**What you should do**
Filter the entries beneath this task, copying only the lines that hold the word "green".

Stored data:
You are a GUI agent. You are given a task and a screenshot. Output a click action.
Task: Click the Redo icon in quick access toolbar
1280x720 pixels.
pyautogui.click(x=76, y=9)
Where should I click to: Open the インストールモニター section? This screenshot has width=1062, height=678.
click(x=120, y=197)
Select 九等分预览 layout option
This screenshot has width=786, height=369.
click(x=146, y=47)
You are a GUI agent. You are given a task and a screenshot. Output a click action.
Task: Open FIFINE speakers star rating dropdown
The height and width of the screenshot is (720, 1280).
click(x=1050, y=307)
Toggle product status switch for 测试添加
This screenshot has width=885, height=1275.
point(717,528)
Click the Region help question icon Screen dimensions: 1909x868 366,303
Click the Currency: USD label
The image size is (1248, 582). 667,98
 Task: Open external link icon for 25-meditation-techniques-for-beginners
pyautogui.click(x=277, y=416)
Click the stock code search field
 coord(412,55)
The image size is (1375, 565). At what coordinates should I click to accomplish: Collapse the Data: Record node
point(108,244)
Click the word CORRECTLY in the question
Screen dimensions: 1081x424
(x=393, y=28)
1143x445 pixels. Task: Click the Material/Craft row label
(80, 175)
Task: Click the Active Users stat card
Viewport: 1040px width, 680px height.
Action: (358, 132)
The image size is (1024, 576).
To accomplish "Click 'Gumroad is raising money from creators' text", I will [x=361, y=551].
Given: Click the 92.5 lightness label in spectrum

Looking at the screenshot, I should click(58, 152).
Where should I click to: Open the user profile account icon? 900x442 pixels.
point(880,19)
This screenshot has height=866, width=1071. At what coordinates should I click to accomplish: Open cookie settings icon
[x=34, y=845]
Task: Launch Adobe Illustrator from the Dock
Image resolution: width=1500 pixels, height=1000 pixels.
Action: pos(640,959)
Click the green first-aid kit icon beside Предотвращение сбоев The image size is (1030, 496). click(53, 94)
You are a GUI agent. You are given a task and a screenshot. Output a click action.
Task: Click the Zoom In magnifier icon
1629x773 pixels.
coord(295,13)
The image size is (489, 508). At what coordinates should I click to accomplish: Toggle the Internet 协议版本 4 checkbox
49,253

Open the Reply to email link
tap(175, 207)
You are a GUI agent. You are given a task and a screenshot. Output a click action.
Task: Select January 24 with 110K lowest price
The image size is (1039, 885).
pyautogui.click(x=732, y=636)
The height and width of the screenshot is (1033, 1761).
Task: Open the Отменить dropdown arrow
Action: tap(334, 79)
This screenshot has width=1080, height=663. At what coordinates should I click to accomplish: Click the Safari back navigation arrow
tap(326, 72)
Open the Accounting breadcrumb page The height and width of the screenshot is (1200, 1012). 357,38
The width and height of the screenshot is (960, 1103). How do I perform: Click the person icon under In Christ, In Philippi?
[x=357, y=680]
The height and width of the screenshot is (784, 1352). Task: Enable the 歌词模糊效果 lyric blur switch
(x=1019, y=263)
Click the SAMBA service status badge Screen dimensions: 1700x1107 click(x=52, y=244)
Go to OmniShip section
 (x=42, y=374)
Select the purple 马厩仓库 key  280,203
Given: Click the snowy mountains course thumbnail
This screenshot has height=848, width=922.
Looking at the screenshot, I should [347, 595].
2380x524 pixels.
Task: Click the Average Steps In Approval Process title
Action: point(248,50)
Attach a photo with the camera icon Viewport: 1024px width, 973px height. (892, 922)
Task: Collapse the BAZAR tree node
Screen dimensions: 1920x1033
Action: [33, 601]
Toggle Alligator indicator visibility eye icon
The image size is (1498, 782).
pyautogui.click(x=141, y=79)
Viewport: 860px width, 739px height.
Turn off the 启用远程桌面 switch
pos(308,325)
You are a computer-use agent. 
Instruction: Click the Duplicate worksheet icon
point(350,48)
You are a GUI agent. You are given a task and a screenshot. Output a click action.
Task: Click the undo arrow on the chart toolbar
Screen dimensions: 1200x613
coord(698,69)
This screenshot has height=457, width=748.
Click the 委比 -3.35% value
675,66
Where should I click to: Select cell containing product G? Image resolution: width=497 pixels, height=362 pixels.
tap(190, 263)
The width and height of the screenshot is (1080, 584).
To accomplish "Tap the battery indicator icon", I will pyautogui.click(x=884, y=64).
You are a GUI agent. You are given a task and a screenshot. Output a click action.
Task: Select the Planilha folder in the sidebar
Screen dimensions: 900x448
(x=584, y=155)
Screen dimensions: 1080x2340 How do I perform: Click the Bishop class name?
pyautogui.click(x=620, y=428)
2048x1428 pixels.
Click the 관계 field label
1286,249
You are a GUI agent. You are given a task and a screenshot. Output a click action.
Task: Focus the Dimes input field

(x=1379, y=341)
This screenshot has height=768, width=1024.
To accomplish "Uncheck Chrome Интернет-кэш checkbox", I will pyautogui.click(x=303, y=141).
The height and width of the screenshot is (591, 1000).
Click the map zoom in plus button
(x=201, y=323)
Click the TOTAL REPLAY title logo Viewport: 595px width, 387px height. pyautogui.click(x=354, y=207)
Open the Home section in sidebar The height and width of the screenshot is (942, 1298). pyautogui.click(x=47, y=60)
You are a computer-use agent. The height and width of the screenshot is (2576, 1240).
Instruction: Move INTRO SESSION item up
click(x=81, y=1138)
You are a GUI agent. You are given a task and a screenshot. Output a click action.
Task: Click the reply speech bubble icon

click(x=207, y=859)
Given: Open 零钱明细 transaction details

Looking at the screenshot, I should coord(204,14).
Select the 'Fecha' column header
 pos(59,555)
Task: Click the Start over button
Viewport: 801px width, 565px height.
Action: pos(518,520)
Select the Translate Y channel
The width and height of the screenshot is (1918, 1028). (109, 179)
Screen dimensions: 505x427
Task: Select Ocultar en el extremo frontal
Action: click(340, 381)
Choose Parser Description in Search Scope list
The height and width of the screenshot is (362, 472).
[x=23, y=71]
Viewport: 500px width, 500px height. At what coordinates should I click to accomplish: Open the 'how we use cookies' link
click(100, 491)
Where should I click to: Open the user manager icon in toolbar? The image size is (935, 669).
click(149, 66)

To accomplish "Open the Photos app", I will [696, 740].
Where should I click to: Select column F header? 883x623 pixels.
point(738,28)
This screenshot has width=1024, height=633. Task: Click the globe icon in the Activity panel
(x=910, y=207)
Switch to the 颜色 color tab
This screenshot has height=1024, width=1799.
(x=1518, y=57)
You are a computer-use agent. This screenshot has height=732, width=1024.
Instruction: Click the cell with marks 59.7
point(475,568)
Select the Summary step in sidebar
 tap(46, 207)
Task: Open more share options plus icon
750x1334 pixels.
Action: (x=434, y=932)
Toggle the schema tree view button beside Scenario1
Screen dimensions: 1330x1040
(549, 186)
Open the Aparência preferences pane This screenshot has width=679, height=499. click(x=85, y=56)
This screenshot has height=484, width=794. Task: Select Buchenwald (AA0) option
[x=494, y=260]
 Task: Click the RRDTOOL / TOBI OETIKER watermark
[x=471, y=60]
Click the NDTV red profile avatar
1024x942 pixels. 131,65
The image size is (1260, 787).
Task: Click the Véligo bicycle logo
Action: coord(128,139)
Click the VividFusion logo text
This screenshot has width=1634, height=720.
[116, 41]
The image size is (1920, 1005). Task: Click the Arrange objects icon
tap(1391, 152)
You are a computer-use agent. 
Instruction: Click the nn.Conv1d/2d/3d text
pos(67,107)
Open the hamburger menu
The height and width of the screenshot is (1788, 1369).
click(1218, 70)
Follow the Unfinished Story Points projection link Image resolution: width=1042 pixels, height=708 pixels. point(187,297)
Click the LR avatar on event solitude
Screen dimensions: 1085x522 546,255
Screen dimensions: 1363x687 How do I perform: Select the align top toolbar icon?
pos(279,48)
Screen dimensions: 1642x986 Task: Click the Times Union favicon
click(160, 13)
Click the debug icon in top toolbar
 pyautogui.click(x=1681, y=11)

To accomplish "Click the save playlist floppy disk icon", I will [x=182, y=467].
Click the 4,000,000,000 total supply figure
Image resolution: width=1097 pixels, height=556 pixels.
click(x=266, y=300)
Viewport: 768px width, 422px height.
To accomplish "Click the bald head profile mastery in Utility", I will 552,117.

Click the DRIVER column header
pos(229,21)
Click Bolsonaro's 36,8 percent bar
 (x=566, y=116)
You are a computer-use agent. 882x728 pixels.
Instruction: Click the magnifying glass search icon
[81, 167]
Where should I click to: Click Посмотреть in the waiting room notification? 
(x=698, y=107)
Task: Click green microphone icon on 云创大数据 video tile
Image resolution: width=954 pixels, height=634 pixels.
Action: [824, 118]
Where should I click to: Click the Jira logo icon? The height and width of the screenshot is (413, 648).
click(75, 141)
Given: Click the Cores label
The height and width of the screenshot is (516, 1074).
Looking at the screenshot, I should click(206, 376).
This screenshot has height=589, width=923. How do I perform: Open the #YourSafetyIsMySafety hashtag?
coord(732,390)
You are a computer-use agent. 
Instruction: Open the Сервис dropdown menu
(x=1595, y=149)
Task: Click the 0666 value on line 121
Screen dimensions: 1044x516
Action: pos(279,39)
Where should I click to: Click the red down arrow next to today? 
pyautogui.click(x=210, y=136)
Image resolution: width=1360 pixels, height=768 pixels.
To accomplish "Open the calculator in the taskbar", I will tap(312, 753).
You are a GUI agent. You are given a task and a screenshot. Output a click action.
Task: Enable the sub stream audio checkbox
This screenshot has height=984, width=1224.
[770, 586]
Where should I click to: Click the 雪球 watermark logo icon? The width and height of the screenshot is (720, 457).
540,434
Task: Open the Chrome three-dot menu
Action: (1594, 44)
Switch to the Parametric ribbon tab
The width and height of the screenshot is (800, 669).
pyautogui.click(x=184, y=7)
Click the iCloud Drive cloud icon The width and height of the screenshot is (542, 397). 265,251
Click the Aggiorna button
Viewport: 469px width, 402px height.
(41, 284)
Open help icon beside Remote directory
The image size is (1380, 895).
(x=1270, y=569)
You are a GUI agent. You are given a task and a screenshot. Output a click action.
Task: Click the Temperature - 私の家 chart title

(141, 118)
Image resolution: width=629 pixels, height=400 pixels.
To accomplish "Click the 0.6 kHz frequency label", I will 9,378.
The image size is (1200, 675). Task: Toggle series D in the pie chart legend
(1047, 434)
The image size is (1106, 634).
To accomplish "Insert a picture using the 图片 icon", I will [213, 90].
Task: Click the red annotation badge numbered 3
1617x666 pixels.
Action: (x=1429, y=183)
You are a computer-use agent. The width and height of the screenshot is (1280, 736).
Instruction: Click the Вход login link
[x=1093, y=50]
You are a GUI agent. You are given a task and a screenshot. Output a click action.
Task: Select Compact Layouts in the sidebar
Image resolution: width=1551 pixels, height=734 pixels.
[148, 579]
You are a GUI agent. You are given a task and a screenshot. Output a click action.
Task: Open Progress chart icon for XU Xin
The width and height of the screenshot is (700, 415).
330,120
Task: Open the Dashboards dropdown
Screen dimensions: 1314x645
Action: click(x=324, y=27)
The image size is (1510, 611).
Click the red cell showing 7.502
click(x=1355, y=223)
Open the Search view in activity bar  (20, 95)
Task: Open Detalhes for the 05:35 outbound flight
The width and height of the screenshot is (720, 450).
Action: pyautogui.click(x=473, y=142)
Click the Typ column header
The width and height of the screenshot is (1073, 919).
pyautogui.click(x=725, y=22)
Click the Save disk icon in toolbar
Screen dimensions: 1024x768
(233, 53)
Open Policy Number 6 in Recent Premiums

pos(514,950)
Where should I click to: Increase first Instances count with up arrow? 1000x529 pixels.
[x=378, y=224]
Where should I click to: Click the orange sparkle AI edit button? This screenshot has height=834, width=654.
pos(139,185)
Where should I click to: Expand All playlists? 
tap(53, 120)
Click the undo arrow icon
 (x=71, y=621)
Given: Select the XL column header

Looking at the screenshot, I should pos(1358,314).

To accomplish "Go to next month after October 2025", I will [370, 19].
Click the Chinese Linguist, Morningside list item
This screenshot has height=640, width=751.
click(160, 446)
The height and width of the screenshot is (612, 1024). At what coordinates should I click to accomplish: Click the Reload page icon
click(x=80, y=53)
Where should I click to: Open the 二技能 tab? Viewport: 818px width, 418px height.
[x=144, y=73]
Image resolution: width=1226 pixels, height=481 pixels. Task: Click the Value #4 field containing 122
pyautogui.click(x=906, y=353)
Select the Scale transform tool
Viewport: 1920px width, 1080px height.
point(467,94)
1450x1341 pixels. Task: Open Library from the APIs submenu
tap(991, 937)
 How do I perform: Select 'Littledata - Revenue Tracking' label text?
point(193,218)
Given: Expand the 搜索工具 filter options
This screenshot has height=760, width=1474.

**Task result**
Click the green first-aid kit icon beside Предотвращение сбоев The image size is (1030, 496). click(53, 94)
Task: Click green microphone icon on 云创大数据 video tile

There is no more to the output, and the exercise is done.